If your home is on a lake or pond, the mosquitoes
could be breeding in the water. Generally, they will
do so close to shore. Don't expect to find them more
than 10 feet from shore. They like shallow water
and will keep themselves close to plant life and
wet lands if possible. Open deep water which is moving
is not the kind of water they like for reproduction.
Barns or sheds are another great location for
reproduction or shelter. The underside of most decks
which are built close to the ground offers great
shady shelter and protection for weak mosquitoes
susceptible to the hot sun. It is important to locate
any area around the home where mosquitoes may be
seeking shelter or using for reproduction. The author
has experienced a trend in recent years which will
only continue. Many homeowners are creating perfect
breeding and shelter conditions which are attracting
mosquitoes. If you have any of the conditions described
above, chances are you will have mosquitoes. Don't
be placing the blame on someone else. Mosquitoes will
stay where the breeding and shelter areas are best
for them. If you are creating a moist shady area around
your home, you will be luring mosquitoes. Once they
find the shade and moisture to live, expect them to
find you and your family for their food!
Mosquito control is easy if you are able to
determine where they are living or breeding. Inspect
around your home and locate where the mosquitoes are
most prevalent. Although you may believe they are
coming from an adjacent lot, be sure to inspect your
property thoroughly. If you have any of the sights
listed above, chances are mosquitoes are taking
advantage of such conditions.
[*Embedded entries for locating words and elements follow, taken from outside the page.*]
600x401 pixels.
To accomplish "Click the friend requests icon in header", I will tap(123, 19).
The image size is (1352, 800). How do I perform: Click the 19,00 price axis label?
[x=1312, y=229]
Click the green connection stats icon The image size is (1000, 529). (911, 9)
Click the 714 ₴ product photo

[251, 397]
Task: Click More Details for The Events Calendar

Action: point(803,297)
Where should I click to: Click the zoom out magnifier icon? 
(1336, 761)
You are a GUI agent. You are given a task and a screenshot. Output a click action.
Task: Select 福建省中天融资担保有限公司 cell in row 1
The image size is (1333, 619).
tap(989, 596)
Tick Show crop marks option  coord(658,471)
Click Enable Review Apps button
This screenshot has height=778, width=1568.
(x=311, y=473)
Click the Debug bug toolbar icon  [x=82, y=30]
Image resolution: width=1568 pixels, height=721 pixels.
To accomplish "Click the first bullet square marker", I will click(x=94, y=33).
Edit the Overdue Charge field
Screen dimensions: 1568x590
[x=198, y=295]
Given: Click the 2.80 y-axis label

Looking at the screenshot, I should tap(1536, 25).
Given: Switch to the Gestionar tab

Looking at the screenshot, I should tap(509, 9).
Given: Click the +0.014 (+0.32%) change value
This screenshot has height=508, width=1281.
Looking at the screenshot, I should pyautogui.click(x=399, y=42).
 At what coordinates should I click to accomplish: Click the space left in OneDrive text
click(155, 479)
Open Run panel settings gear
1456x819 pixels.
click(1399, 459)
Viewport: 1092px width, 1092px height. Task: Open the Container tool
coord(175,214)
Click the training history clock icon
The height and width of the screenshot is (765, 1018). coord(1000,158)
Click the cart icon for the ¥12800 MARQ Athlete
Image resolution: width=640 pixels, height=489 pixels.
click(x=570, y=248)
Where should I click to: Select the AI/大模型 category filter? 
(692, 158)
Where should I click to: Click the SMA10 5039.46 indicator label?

Another way to determine
where the mosquitoes are living is to simply stand
in certain areas and wait to see how long it takes
for them to find you. Mosquitoes will not travel far
away from where they are comfortable. The faster you
have mosquitoes find you and the more that find
you indicate a prime nest or shelter location which
needs to be treated. Such "pockets" of mosquitoes
exist around most any home and the secret of getting
control of the situation is to find as many of these
locations. Once found, there are several methods of
treatment that can be used.
Pesticides are poisonous. Always read and carefully follow all precautions and safety recommendations given on the container label. Store all chemicals in the original labeled containers in a locked cabinet or shed, away from food or feeds, and out of the reach of children, unauthorized persons, pets, and livestock.
Confine chemicals to the property being treated. Avoid drift onto neighboring properties, especially gardens containing fruits and/or vegetables ready to be picked.
Dispose of empty containers carefully. Follow label instructions for disposal. Never reuse containers. Make sure empty containers are not accessible to children or animals. Never dispose of containers where they may contaminate water supplies or natural waterways. Do not pour down sink or toilet. Consult your county agricultural commissioner for correct ways of disposing of excess pesticides. Never burn pesticide containers.